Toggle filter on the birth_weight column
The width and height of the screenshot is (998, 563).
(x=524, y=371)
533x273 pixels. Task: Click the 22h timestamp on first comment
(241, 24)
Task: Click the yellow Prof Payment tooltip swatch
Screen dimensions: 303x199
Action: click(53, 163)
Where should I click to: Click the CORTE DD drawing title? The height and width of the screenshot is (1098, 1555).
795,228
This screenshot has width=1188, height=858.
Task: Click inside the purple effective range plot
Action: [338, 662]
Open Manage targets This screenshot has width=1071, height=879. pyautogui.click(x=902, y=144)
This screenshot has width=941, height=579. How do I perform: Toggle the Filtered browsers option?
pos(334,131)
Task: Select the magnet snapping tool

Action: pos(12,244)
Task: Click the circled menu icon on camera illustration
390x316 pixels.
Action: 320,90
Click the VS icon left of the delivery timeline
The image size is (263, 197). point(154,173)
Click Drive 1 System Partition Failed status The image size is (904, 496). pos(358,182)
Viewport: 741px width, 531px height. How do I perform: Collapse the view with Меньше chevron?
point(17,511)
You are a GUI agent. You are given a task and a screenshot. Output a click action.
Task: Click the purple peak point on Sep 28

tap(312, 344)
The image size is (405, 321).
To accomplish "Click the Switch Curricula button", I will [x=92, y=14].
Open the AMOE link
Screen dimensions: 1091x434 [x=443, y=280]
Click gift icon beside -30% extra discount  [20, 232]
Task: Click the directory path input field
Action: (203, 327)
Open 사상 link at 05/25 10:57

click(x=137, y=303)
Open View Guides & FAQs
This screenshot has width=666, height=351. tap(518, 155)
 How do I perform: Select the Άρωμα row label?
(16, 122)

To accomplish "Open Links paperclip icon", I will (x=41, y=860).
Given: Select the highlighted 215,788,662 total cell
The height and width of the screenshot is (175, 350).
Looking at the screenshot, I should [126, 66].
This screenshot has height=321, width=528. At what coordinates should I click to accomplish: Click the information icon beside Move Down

#### Task description:
Reproduce all of the material above word for word, keeping every line in its original order.

#### Complete output:
Toggle filter on the birth_weight column
The width and height of the screenshot is (998, 563).
(x=524, y=371)
533x273 pixels. Task: Click the 22h timestamp on first comment
(241, 24)
Task: Click the yellow Prof Payment tooltip swatch
Screen dimensions: 303x199
Action: click(53, 163)
Where should I click to: Click the CORTE DD drawing title? The height and width of the screenshot is (1098, 1555).
795,228
This screenshot has width=1188, height=858.
Task: Click inside the purple effective range plot
Action: [338, 662]
Open Manage targets This screenshot has width=1071, height=879. pyautogui.click(x=902, y=144)
This screenshot has width=941, height=579. How do I perform: Toggle the Filtered browsers option?
pos(334,131)
Task: Select the magnet snapping tool

Action: pos(12,244)
Task: Click the circled menu icon on camera illustration
390x316 pixels.
Action: 320,90
Click the VS icon left of the delivery timeline
The image size is (263, 197). point(154,173)
Click Drive 1 System Partition Failed status The image size is (904, 496). pos(358,182)
Viewport: 741px width, 531px height. How do I perform: Collapse the view with Меньше chevron?
point(17,511)
You are a GUI agent. You are given a task and a screenshot. Output a click action.
Task: Click the purple peak point on Sep 28

tap(312, 344)
The image size is (405, 321).
To accomplish "Click the Switch Curricula button", I will [x=92, y=14].
Open the AMOE link
Screen dimensions: 1091x434 [x=443, y=280]
Click gift icon beside -30% extra discount  [20, 232]
Task: Click the directory path input field
Action: (203, 327)
Open 사상 link at 05/25 10:57

click(x=137, y=303)
Open View Guides & FAQs
This screenshot has width=666, height=351. tap(518, 155)
 How do I perform: Select the Άρωμα row label?
(16, 122)

To accomplish "Open Links paperclip icon", I will (x=41, y=860).
Given: Select the highlighted 215,788,662 total cell
The height and width of the screenshot is (175, 350).
Looking at the screenshot, I should [126, 66].
This screenshot has height=321, width=528. At what coordinates should I click to accomplish: Click the information icon beside Move Down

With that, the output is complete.